It is a striking fact of sociological discussion that there has been no settled agreement on either of two fundamental problems. One is the problem of the structural and functional relations between the nuclear family on the one hand, and the other elements of the kinship complex in the same society. Structural analysis of kinship is, we feel, just reaching a point where the importance of clear discriminations in this field is coming to be appreciated. Second, there has been no clear conception of what are the important “functions of the family.” Procreation and child care are always included, as is some reference to sexual relations, but in addition there are frequent references to “economic” functions, religious functions and various others.
There has been little attempt to work out the implications of the suggestion that there are certain “root functions” which must be found wherever there is a family or kinship system at all, while other functions may be present or not according to the kind of family or kinship system under consideration, and its place in the structure of the rest of the society.
The aspect of this problem in which we are particularly interested concerns its relations to the problem of structural differentiation in societies.
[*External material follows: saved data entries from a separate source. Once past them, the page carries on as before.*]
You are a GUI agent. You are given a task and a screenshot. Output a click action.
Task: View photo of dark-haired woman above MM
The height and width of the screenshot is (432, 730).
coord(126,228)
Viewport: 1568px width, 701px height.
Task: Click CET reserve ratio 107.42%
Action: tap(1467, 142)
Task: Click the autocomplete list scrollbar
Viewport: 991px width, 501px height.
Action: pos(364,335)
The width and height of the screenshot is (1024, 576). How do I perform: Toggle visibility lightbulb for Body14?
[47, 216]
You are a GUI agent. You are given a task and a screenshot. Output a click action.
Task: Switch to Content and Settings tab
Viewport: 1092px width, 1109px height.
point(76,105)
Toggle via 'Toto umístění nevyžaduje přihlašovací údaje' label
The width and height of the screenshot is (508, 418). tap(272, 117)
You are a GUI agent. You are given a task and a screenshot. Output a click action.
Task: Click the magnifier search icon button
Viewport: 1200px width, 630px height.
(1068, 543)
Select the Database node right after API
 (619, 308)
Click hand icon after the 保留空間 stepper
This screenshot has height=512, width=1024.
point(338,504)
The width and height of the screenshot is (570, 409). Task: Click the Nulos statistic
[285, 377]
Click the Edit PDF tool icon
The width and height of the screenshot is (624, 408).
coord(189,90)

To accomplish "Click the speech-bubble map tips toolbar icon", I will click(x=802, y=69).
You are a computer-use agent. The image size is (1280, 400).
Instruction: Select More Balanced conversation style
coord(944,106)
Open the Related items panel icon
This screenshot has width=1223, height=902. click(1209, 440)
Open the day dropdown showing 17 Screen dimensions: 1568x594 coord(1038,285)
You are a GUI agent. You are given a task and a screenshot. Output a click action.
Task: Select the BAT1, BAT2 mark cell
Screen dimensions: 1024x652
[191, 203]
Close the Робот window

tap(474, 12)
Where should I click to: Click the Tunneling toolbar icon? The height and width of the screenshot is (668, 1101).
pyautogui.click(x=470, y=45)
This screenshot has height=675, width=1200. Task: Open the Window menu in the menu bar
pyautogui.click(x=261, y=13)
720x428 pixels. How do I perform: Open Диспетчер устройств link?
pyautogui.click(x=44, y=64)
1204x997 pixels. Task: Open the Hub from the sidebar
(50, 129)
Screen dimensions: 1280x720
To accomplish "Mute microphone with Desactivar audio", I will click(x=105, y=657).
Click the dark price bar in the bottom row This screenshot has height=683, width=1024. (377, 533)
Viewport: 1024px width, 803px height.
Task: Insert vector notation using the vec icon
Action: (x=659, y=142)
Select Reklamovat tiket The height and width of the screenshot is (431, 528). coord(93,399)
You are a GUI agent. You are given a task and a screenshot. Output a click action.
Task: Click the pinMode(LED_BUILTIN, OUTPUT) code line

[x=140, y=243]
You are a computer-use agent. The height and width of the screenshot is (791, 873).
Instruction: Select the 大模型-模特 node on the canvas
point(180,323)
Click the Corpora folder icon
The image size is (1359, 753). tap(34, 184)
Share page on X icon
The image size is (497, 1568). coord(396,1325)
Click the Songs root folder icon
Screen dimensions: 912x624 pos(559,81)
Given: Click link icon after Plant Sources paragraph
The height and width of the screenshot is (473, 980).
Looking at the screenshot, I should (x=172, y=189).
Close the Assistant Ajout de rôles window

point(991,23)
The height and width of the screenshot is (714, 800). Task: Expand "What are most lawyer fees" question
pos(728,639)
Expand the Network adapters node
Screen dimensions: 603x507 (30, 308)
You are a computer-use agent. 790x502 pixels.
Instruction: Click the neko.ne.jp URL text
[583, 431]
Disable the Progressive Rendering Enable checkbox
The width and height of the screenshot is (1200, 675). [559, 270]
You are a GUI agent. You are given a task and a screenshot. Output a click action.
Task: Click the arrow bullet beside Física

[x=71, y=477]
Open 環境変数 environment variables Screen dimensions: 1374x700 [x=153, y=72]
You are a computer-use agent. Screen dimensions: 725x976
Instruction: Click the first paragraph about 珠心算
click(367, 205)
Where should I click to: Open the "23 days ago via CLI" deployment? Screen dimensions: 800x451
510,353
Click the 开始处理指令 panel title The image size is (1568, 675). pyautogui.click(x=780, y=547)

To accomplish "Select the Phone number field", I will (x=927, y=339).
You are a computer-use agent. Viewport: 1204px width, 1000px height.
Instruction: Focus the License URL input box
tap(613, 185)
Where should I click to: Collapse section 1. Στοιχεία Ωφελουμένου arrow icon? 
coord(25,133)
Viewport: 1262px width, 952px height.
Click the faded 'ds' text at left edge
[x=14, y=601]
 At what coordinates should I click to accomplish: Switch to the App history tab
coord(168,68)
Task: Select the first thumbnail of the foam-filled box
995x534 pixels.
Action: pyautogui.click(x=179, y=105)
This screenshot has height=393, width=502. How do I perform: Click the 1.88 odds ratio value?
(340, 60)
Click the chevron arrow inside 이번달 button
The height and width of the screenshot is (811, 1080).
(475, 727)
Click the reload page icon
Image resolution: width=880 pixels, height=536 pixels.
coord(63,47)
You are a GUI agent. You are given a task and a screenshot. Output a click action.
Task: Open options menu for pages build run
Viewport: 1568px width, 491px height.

It is well known that in many “primitive” societies there is a sense in which kinship “dominates” the social structure; there are few concrete structures in which participation is independent of kinship status. In comparative perspective it is clear that in the more “advanced” societies a far greater part is played by non-kinship structures. States, churches, the larger business firms, universities and professional associations cannot be treated as mere “extensions” of the kinship system.
The process by which non-kinship units become of prime importance in a social structure, inevitably entails “loss of function” on the part of some or even all of the kinship units. In the processes of social evolution there have been many stages by which this process has gone on, and many different directions in which it has worked out.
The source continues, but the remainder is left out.